PROBLEM.
Only the lines from the one containing "Switch to large icons view layout" to the end of the records should be given again, word for word and in full.

RECORDS SHOWN.
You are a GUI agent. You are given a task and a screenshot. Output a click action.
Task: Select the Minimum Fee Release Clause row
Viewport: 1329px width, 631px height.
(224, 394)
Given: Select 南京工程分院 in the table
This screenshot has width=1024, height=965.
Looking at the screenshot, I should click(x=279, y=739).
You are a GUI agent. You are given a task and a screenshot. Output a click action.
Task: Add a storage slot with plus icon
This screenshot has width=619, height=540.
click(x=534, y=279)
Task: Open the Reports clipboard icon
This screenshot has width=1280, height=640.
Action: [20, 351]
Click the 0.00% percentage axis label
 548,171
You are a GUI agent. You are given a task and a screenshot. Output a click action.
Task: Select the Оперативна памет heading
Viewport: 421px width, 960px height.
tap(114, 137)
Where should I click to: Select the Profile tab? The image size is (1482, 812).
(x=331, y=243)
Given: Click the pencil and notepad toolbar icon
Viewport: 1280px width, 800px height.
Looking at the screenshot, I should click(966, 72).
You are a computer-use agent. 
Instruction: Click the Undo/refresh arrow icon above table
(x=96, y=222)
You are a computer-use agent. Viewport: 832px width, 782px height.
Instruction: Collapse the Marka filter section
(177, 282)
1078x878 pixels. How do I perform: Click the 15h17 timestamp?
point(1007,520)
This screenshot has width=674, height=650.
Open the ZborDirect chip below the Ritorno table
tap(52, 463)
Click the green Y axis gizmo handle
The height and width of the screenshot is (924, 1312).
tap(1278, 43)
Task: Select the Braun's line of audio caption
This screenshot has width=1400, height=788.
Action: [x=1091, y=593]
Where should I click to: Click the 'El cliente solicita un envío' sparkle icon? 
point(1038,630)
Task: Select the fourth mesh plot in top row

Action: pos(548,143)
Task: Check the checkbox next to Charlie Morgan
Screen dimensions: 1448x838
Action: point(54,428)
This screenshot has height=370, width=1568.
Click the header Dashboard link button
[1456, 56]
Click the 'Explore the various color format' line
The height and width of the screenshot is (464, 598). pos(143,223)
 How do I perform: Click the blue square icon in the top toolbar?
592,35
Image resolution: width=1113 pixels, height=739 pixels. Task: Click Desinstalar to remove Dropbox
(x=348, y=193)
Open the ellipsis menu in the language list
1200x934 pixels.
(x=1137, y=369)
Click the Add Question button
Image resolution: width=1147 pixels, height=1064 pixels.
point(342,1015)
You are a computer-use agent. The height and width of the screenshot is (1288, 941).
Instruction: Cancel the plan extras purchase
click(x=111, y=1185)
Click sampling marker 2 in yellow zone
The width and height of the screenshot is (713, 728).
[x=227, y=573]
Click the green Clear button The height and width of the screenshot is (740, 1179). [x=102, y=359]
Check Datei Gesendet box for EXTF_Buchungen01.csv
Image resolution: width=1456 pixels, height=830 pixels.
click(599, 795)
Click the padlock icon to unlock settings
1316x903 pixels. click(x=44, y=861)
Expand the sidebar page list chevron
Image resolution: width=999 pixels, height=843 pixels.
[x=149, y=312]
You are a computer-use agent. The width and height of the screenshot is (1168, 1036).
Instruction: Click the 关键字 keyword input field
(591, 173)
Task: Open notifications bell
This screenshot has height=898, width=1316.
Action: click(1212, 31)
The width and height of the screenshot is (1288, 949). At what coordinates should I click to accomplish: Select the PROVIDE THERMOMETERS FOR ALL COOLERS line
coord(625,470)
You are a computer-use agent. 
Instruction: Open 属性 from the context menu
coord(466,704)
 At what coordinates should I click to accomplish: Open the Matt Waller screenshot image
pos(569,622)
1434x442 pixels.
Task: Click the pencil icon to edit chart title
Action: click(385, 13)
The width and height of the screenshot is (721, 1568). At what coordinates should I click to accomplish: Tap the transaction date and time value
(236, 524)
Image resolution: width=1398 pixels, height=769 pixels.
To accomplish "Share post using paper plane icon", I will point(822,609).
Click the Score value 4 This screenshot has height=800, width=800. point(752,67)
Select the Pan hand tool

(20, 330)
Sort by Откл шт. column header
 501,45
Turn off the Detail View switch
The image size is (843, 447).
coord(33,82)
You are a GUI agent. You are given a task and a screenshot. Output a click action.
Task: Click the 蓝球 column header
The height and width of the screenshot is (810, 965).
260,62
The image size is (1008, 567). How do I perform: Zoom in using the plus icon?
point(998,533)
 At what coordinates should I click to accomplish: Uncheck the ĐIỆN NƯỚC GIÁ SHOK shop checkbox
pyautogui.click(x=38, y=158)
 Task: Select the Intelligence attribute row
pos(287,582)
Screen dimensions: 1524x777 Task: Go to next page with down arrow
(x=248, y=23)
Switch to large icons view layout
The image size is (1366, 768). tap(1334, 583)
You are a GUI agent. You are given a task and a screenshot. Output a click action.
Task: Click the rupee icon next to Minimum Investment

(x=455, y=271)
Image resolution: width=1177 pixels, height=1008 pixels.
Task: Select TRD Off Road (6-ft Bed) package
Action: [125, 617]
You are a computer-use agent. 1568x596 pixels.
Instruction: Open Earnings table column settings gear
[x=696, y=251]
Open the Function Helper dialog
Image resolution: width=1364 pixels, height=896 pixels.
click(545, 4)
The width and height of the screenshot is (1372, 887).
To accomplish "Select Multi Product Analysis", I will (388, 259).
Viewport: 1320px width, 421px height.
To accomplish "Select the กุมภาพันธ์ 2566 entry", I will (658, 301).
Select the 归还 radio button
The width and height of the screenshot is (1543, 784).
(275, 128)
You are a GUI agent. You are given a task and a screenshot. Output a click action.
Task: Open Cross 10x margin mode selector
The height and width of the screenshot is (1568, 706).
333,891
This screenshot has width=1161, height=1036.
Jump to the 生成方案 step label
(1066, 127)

RESULT BELOW.
Switch to large icons view layout
The image size is (1366, 768). tap(1334, 583)
You are a GUI agent. You are given a task and a screenshot. Output a click action.
Task: Click the rupee icon next to Minimum Investment

(x=455, y=271)
Image resolution: width=1177 pixels, height=1008 pixels.
Task: Select TRD Off Road (6-ft Bed) package
Action: [125, 617]
You are a computer-use agent. 1568x596 pixels.
Instruction: Open Earnings table column settings gear
[x=696, y=251]
Open the Function Helper dialog
Image resolution: width=1364 pixels, height=896 pixels.
click(545, 4)
The width and height of the screenshot is (1372, 887).
To accomplish "Select Multi Product Analysis", I will (388, 259).
Viewport: 1320px width, 421px height.
To accomplish "Select the กุมภาพันธ์ 2566 entry", I will (658, 301).
Select the 归还 radio button
The width and height of the screenshot is (1543, 784).
(275, 128)
You are a GUI agent. You are given a task and a screenshot. Output a click action.
Task: Open Cross 10x margin mode selector
The height and width of the screenshot is (1568, 706).
333,891
This screenshot has width=1161, height=1036.
Jump to the 生成方案 step label
(1066, 127)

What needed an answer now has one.